The spring issue of Edible Ohio Valley magazine is available now, with (among many other fantastic articles about local food) my profile of Chef Todd Kelly of Cincinnati’s legendary Orchids at Palm Court. You can see the full issue online here.
Here’s an excerpt from the story:
For a chef, achieving the laudable goal of sourcing local products can be more difficult than you may think. Seasonality notwithstanding (there’s no such thing as a Southern Ohio tomato in January), there are challenges of availability, quality and capacity.
Chefs need flexibility from their purveyors: slicing tomatoes one week, roma tomatoes the next—and yet farming is anything but flexible, with crops planned and planted months before. It’s difficult for a grower to meet her CSA and market customers’ demands if a chef calls on a Thursday afternoon to order an entire week’s harvest of melons. For farmers accustomed to getting retail prices at farm markets, selling to restaurants at lower wholesale pricing means less revenue per piece or per pound.
Too, local doesn’t necessarily signify higher quality: A cook would rather plate a salad of California mesclun if the local lettuce is sunburned. And then there’s the matter of capacity.
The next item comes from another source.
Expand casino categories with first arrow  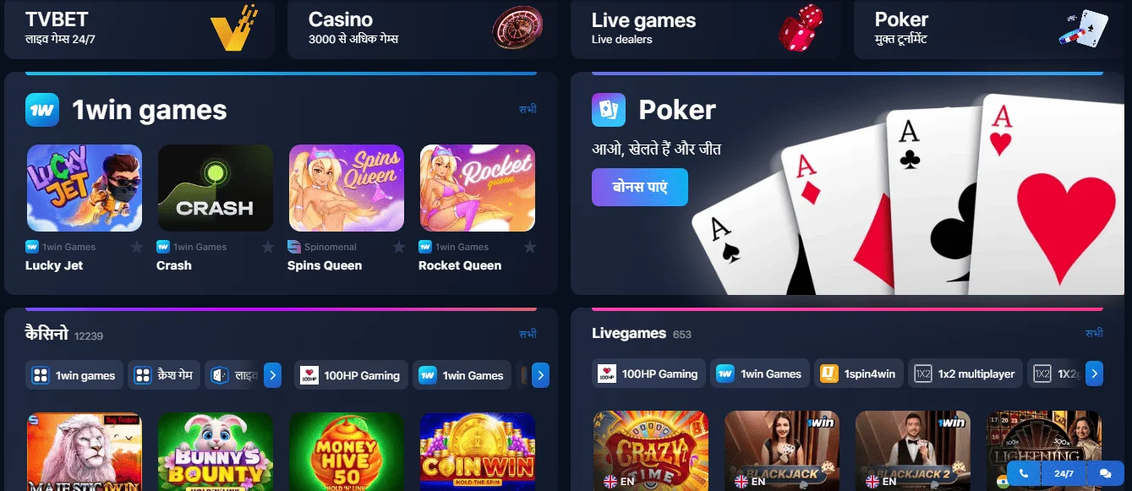272,375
At the annual Ohio Ecological Food and Farming conference in February, food retailers and entrepreneurs lamented the poor supply of local winter greens, herbs and lettuces, despite government grants that help farmers build hoop houses for cold-weather production. Chefs in our area would jump at the chance to put local cool-season crops on their menus, but the capacity simply isn’t there.
All of which makes what Todd Kelly aims to do as chef of Orchids at Palm Court more noteworthy. Kelly’s food—sophisticated but unfussy, classic yet current, decidedly of its place—is the perfect outlet for local ingredients.